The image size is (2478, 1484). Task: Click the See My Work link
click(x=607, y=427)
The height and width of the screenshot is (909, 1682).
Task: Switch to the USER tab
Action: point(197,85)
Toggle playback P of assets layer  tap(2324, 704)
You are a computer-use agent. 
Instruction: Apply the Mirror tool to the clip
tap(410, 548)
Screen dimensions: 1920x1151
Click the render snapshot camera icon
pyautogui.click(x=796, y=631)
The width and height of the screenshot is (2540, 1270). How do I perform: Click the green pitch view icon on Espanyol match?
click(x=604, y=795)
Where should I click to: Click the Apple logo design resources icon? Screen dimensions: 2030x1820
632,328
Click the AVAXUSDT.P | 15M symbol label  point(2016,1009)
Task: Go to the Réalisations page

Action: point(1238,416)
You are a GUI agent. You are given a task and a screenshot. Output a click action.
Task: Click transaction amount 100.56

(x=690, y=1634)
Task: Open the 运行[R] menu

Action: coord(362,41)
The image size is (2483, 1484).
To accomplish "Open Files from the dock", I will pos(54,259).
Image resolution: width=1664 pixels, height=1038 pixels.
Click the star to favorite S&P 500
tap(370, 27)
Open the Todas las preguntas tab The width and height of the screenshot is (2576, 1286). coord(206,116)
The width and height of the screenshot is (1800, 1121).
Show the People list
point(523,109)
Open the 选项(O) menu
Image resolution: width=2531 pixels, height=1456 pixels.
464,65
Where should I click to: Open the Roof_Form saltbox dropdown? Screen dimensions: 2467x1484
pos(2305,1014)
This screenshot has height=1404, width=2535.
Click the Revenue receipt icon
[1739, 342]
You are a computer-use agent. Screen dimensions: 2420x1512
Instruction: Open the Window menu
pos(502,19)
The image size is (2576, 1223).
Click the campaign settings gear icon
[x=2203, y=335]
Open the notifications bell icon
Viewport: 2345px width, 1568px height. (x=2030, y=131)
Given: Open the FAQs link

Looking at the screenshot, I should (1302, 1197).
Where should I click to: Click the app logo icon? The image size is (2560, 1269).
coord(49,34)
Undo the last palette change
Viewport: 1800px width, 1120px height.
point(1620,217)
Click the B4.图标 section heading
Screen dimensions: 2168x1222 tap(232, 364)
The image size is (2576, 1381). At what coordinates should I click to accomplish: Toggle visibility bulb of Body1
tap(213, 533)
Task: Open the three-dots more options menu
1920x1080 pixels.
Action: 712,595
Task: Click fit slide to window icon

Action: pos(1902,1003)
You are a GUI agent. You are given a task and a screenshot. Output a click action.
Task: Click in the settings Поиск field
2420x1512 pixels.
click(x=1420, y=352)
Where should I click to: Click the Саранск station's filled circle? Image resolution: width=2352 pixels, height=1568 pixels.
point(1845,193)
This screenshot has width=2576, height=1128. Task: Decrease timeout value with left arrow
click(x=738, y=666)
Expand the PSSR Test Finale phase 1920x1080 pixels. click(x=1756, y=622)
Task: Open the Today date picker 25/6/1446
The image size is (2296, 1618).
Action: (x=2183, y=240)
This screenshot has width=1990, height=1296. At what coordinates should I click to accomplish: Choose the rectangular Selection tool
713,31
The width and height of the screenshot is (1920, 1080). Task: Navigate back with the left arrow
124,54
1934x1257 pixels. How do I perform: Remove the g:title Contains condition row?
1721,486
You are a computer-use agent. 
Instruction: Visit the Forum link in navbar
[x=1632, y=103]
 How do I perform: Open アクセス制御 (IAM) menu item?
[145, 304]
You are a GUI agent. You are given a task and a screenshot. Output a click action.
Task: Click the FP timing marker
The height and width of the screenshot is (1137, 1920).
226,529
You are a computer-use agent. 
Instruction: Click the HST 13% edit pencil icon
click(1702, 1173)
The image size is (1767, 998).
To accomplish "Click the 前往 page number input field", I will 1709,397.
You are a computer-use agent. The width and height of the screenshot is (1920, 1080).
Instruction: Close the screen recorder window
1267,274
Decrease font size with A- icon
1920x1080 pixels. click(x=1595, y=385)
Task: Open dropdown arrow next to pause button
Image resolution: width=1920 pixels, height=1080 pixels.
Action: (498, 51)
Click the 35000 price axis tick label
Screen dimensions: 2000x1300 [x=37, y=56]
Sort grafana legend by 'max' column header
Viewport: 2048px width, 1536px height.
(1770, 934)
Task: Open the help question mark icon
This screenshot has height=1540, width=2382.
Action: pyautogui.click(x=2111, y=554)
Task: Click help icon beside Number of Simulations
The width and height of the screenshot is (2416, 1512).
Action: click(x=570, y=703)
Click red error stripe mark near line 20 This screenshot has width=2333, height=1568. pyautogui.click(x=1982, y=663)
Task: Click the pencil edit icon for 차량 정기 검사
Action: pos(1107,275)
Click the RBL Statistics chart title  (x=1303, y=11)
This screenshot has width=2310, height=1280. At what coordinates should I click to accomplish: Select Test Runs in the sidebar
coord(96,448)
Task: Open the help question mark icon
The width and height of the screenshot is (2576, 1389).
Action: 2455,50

━━━━━━━━━━━━━━━━━━━━

For this exercise, please retype exactly the lines in the listing from the line with "Task: Click help" through its last line, both ends included.

Task: Click help icon beside Number of Simulations
The width and height of the screenshot is (2416, 1512).
Action: click(x=570, y=703)
Click red error stripe mark near line 20 This screenshot has width=2333, height=1568. pyautogui.click(x=1982, y=663)
Task: Click the pencil edit icon for 차량 정기 검사
Action: pos(1107,275)
Click the RBL Statistics chart title  (x=1303, y=11)
This screenshot has width=2310, height=1280. At what coordinates should I click to accomplish: Select Test Runs in the sidebar
coord(96,448)
Task: Open the help question mark icon
The width and height of the screenshot is (2576, 1389).
Action: 2455,50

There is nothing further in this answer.